=== Assigned task ===
Copy the listing below in full, exactly.

=== Data to process ===

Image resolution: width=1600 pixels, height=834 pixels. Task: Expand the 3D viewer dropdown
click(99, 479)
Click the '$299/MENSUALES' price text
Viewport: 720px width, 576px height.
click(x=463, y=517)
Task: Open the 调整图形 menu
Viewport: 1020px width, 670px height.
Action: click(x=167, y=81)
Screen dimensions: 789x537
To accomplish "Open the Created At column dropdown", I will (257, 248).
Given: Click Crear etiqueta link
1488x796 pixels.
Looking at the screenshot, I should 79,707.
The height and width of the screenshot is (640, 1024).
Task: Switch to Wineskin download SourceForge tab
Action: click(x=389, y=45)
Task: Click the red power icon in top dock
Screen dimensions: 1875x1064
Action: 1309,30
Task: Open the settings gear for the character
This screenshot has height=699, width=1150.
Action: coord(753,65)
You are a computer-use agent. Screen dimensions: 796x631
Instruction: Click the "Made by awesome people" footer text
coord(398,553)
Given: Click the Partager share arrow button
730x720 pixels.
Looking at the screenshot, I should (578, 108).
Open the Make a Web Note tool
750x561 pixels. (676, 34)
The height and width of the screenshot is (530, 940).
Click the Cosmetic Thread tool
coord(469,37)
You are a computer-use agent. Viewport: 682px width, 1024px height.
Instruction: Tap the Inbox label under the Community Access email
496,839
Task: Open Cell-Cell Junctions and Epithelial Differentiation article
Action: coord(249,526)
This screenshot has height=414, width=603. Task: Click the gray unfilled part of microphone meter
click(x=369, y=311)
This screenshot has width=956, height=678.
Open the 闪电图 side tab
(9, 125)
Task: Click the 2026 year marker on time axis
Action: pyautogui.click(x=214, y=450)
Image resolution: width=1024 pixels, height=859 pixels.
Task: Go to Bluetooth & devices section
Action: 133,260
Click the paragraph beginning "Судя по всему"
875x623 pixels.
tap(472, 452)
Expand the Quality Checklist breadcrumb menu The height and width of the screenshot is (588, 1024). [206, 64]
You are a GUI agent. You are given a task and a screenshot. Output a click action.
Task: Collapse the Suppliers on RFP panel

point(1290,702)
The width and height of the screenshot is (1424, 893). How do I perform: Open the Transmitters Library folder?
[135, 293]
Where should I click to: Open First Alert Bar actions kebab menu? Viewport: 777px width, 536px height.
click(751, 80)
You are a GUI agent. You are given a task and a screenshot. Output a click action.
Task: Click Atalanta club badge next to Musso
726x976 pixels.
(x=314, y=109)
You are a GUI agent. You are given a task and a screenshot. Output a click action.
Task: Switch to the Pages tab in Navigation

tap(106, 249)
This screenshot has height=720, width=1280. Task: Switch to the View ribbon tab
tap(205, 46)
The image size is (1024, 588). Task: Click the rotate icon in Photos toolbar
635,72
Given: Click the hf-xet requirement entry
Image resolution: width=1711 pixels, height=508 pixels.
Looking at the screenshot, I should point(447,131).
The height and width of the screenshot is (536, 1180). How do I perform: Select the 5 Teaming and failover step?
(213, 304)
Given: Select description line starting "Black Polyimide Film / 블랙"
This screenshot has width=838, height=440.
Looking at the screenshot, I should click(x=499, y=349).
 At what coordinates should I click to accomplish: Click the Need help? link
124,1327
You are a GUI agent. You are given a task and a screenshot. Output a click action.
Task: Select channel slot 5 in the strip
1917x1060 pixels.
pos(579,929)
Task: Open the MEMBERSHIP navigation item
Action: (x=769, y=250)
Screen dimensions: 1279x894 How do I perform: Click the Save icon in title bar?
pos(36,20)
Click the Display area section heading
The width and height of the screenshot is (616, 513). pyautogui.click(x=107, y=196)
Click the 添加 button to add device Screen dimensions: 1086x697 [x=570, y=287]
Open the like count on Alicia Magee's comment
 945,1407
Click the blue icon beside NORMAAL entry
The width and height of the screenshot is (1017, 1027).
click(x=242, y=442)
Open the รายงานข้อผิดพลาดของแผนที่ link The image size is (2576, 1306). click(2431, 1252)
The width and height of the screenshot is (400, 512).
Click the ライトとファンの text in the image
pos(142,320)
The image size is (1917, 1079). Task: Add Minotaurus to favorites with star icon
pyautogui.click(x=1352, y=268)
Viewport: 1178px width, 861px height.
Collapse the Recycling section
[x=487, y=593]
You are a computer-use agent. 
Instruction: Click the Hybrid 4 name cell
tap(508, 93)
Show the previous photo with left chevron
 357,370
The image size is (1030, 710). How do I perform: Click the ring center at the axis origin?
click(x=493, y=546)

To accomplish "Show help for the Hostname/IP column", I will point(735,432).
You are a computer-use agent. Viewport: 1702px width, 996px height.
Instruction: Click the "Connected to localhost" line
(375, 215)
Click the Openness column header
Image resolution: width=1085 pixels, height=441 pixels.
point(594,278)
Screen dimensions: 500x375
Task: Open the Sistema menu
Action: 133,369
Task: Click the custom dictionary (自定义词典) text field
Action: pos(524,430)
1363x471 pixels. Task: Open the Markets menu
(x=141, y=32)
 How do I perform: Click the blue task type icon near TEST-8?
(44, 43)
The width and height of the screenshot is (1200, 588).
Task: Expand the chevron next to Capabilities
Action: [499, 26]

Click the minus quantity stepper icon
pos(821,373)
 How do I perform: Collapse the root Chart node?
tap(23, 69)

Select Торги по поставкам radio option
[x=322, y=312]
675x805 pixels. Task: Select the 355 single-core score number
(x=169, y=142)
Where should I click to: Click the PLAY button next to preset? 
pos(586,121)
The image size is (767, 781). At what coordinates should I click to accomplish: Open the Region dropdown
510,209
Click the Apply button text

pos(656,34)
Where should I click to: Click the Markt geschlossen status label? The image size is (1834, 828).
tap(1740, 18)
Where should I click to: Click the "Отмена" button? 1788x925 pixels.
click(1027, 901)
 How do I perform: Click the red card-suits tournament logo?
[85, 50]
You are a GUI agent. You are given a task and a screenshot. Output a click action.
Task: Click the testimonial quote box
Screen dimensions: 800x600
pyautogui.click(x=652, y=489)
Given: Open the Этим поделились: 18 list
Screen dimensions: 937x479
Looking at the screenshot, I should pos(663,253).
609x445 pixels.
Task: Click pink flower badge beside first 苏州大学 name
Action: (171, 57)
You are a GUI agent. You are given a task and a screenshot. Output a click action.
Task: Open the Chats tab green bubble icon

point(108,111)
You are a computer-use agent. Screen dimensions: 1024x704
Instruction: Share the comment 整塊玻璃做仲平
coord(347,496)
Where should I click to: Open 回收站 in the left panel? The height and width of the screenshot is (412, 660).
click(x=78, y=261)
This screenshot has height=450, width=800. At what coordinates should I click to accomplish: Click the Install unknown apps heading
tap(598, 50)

=== Result of this exercise ===
Image resolution: width=1600 pixels, height=834 pixels. Task: Expand the 3D viewer dropdown
click(99, 479)
Click the '$299/MENSUALES' price text
Viewport: 720px width, 576px height.
click(x=463, y=517)
Task: Open the 调整图形 menu
Viewport: 1020px width, 670px height.
Action: click(x=167, y=81)
Screen dimensions: 789x537
To accomplish "Open the Created At column dropdown", I will (257, 248).
Given: Click Crear etiqueta link
1488x796 pixels.
Looking at the screenshot, I should 79,707.
The height and width of the screenshot is (640, 1024).
Task: Switch to Wineskin download SourceForge tab
Action: click(x=389, y=45)
Task: Click the red power icon in top dock
Screen dimensions: 1875x1064
Action: 1309,30
Task: Open the settings gear for the character
This screenshot has height=699, width=1150.
Action: coord(753,65)
You are a computer-use agent. Screen dimensions: 796x631
Instruction: Click the "Made by awesome people" footer text
coord(398,553)
Given: Click the Partager share arrow button
730x720 pixels.
Looking at the screenshot, I should (578, 108).
Open the Make a Web Note tool
750x561 pixels. (676, 34)
The height and width of the screenshot is (530, 940).
Click the Cosmetic Thread tool
coord(469,37)
You are a computer-use agent. Viewport: 682px width, 1024px height.
Instruction: Tap the Inbox label under the Community Access email
496,839
Task: Open Cell-Cell Junctions and Epithelial Differentiation article
Action: coord(249,526)
This screenshot has height=414, width=603. Task: Click the gray unfilled part of microphone meter
click(x=369, y=311)
This screenshot has width=956, height=678.
Open the 闪电图 side tab
(9, 125)
Task: Click the 2026 year marker on time axis
Action: pyautogui.click(x=214, y=450)
Image resolution: width=1024 pixels, height=859 pixels.
Task: Go to Bluetooth & devices section
Action: 133,260
Click the paragraph beginning "Судя по всему"
875x623 pixels.
tap(472, 452)
Expand the Quality Checklist breadcrumb menu The height and width of the screenshot is (588, 1024). [206, 64]
You are a GUI agent. You are given a task and a screenshot. Output a click action.
Task: Collapse the Suppliers on RFP panel

point(1290,702)
The width and height of the screenshot is (1424, 893). How do I perform: Open the Transmitters Library folder?
[135, 293]
Where should I click to: Open First Alert Bar actions kebab menu? Viewport: 777px width, 536px height.
click(751, 80)
You are a GUI agent. You are given a task and a screenshot. Output a click action.
Task: Click Atalanta club badge next to Musso
726x976 pixels.
(x=314, y=109)
You are a GUI agent. You are given a task and a screenshot. Output a click action.
Task: Switch to the Pages tab in Navigation

tap(106, 249)
This screenshot has height=720, width=1280. Task: Switch to the View ribbon tab
tap(205, 46)
The image size is (1024, 588). Task: Click the rotate icon in Photos toolbar
635,72
Given: Click the hf-xet requirement entry
Image resolution: width=1711 pixels, height=508 pixels.
Looking at the screenshot, I should point(447,131).
The height and width of the screenshot is (536, 1180). How do I perform: Select the 5 Teaming and failover step?
(213, 304)
Given: Select description line starting "Black Polyimide Film / 블랙"
This screenshot has width=838, height=440.
Looking at the screenshot, I should click(x=499, y=349).
 At what coordinates should I click to accomplish: Click the Need help? link
124,1327
You are a GUI agent. You are given a task and a screenshot. Output a click action.
Task: Select channel slot 5 in the strip
1917x1060 pixels.
pos(579,929)
Task: Open the MEMBERSHIP navigation item
Action: (x=769, y=250)
Screen dimensions: 1279x894 How do I perform: Click the Save icon in title bar?
pos(36,20)
Click the Display area section heading
The width and height of the screenshot is (616, 513). pyautogui.click(x=107, y=196)
Click the 添加 button to add device Screen dimensions: 1086x697 [x=570, y=287]
Open the like count on Alicia Magee's comment
 945,1407
Click the blue icon beside NORMAAL entry
The width and height of the screenshot is (1017, 1027).
click(x=242, y=442)
Open the รายงานข้อผิดพลาดของแผนที่ link The image size is (2576, 1306). click(2431, 1252)
The width and height of the screenshot is (400, 512).
Click the ライトとファンの text in the image
pos(142,320)
The image size is (1917, 1079). Task: Add Minotaurus to favorites with star icon
pyautogui.click(x=1352, y=268)
Viewport: 1178px width, 861px height.
Collapse the Recycling section
[x=487, y=593]
You are a computer-use agent. 
Instruction: Click the Hybrid 4 name cell
tap(508, 93)
Show the previous photo with left chevron
 357,370
The image size is (1030, 710). How do I perform: Click the ring center at the axis origin?
click(x=493, y=546)

To accomplish "Show help for the Hostname/IP column", I will point(735,432).
You are a computer-use agent. Viewport: 1702px width, 996px height.
Instruction: Click the "Connected to localhost" line
(375, 215)
Click the Openness column header
Image resolution: width=1085 pixels, height=441 pixels.
point(594,278)
Screen dimensions: 500x375
Task: Open the Sistema menu
Action: 133,369
Task: Click the custom dictionary (自定义词典) text field
Action: pos(524,430)
1363x471 pixels. Task: Open the Markets menu
(x=141, y=32)
 How do I perform: Click the blue task type icon near TEST-8?
(44, 43)
The width and height of the screenshot is (1200, 588).
Task: Expand the chevron next to Capabilities
Action: [499, 26]

Click the minus quantity stepper icon
pos(821,373)
 How do I perform: Collapse the root Chart node?
tap(23, 69)

Select Торги по поставкам radio option
[x=322, y=312]
675x805 pixels. Task: Select the 355 single-core score number
(x=169, y=142)
Where should I click to: Click the PLAY button next to preset? 
pos(586,121)
The image size is (767, 781). At what coordinates should I click to accomplish: Open the Region dropdown
510,209
Click the Apply button text

pos(656,34)
Where should I click to: Click the Markt geschlossen status label? The image size is (1834, 828).
tap(1740, 18)
Where should I click to: Click the "Отмена" button? 1788x925 pixels.
click(1027, 901)
 How do I perform: Click the red card-suits tournament logo?
[85, 50]
You are a GUI agent. You are given a task and a screenshot. Output a click action.
Task: Click the testimonial quote box
Screen dimensions: 800x600
pyautogui.click(x=652, y=489)
Given: Open the Этим поделились: 18 list
Screen dimensions: 937x479
Looking at the screenshot, I should pos(663,253).
609x445 pixels.
Task: Click pink flower badge beside first 苏州大学 name
Action: (171, 57)
You are a GUI agent. You are given a task and a screenshot. Output a click action.
Task: Open the Chats tab green bubble icon

point(108,111)
You are a computer-use agent. Screen dimensions: 1024x704
Instruction: Share the comment 整塊玻璃做仲平
coord(347,496)
Where should I click to: Open 回收站 in the left panel? The height and width of the screenshot is (412, 660).
click(x=78, y=261)
This screenshot has height=450, width=800. At what coordinates should I click to accomplish: Click the Install unknown apps heading
tap(598, 50)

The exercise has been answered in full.